You generally expect a volume to be mounted using its name: if it’s named MyDisk, when it has been mounted it should appear on your Mac as /Volumes/MyDisk. There’s one important exception to this: the current Data volume, by default named either Macintosh HD - Data
(Intel) or simply Data
(Apple silicon), isn’t mounted in /Volumes at all, but at /System/Volumes/Data. This article looks at another situation where APFS volumes will appear at mount points that differ from their volume name, when there’s the potential for a name collision, such as one resulting from Unicode normalisation.
The problem
Some characters in Unicode can be represented by more than one means. Although this is usually expressed in terms of accented Roman characters like e-acute é, this is worst in Korean, where it seems much of the character set comes in more than one form. In the simple case of é, there are two ways of encoding this: either decomposed into the letter e with a superimposed acute accent making UTF-8 65 cc 81
, or the single composed character é with UTF-8 c3 a9
. What to our eyes are indistinguishable are completely different when used in a file name.
In the past, in HFS+ in particular, the file system took care of this for us by converting both composed and decomposed forms into one, for HFS+ the decomposed form, or Form D. But modern file systems like APFS have none of that, and store the Unicode they’re given. When entered at the keyboard, that’s more likely to be decomposed é, but when generated in an app it could well be composed é instead. Early in the life of APFS, this caused many problems for those using accented or Korean characters in file and folder names, and has been progressively addressed since.
The last time that I looked at the state of normalisation in APFS, almost two years ago, I found there were still issues and bugs, most weirdly with the fact that a volume whose name contains composed forms (Form C) was inaccessible to Spotlight indexing. That wasn’t helped by the fact that, unlike the Finder, Disk Utility doesn’t normalise the names of APFS volumes, and lets you create two volumes in the same container that differ only in their normalisation, and appear identical to the user.
You can still see this in Ventura today: here are two volumes side by side in a single container, with what appear to be identical names, but different contents.
But when viewed in the Finder’s Get Info dialogs, you can see that they do in fact have different names as shown there.
Names and paths
APFS and Disk Utility are very flexible when it comes to naming volumes. If you want, you can mix cases across volumes that aren’t case-sensitive, and even use exactly the same name for as many volumes as you want, because the file system doesn’t identify volumes by name. What’s most important to APFS is the UUID of the volume: try mounting two volumes with identical UUIDs and you’ll see what I mean.

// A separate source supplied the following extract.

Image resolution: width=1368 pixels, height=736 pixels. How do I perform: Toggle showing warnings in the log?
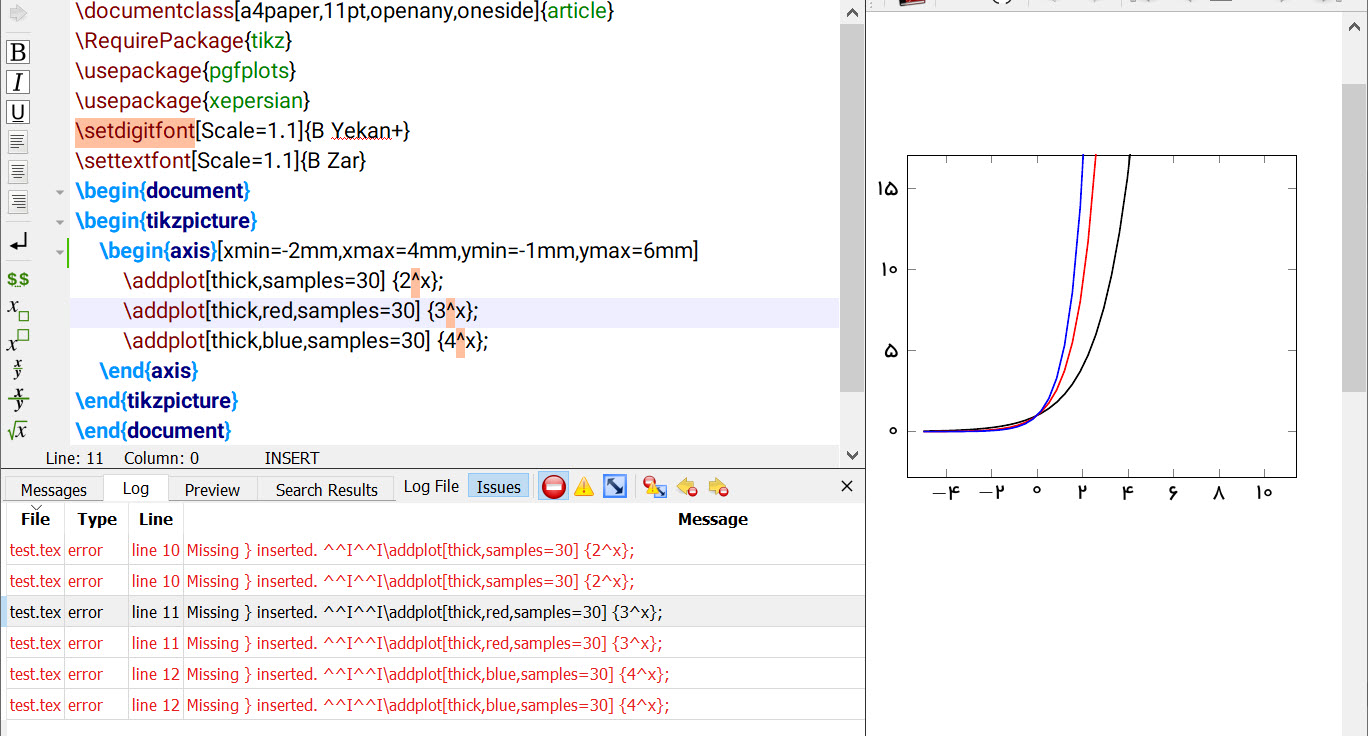[584, 487]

What’s important to macOS is where that volume is mounted, its mount path. If two volumes, no matter what their names, came to share the same mount path then chaos would ensue. So the crucial step here is allocating each volume to be mounted a unique mount path, that’s robust in the face of potential name conflicts.
What happens is that the volume name is normalised to Unicode Form D, or decomposed, and compared without case-sensitivity to existing mount paths. If there’s any clash, then a number is appended after the normalised name to form the additional mount path. That’s perhaps best illustrated with some examples:
- If the volume
one
is already mounted at/Volumes/one
, and the next to be mounted is also namedone
, the second will be mounted at/Volumes/one 1
to avoid the obvious name conflict. - If the volume
OneTwo
is already mounted at/Volumes/OneTwo
, and the next to be mounted is namedonetwo
, the second will be mounted at/Volumes/onetwo 1
to ensure no conflict for the case-insensitive. - If the volume
CaféÅngstrom
(composed, Form C) is already mounted at/Volumes/CaféÅngstrom
(there normalised to decomposed, Form D), and the next to be mounted is namedCaféÅngstrom
(decomposed, Form D), the second will be mounted at/Volumes/CaféÅngstrom 1
(decomposed, Form D), so they’re both normalised and don’t conflict.
To help the user, volume names passed through the Finder or in Terminal are normalised by decomposition to Form D, but no changes are made to case. Those changes aren’t necessary when dealing with folder or file names, as unlike volumes they can’t coexist in the same way.
Spotlight fix
Spotlight does now correctly index and search volumes whose name contains composed forms (Form C).
Remaining problems with normalisation
Internally, APFS and macOS should now behave consistently and robustly with respect to Unicode normalisation, but they can’t solve all the problems you could come across.
Apps and scripts can still get normalisation wrong, particularly if they make assumptions about the system normalising file names for them. They can also use the wrong calls to compare strings: for example, Form C and D strings should appear the same when comparing them using NSString compare()
, but may differ with an IsEqual()
comparison. It’s not uncommon for developers to completely ignore potential problems arising from Unicode forms and normalisation.
Problems can also arise when transferring files to and from other file systems. Although most modern file systems don’t normalise any more, there are still some that do, and can create havoc unless you’re aware of their behaviour.
The final message is that you should never assume that a volume’s name will be used unchanged in its mount path, as I hope I have demonstrated above.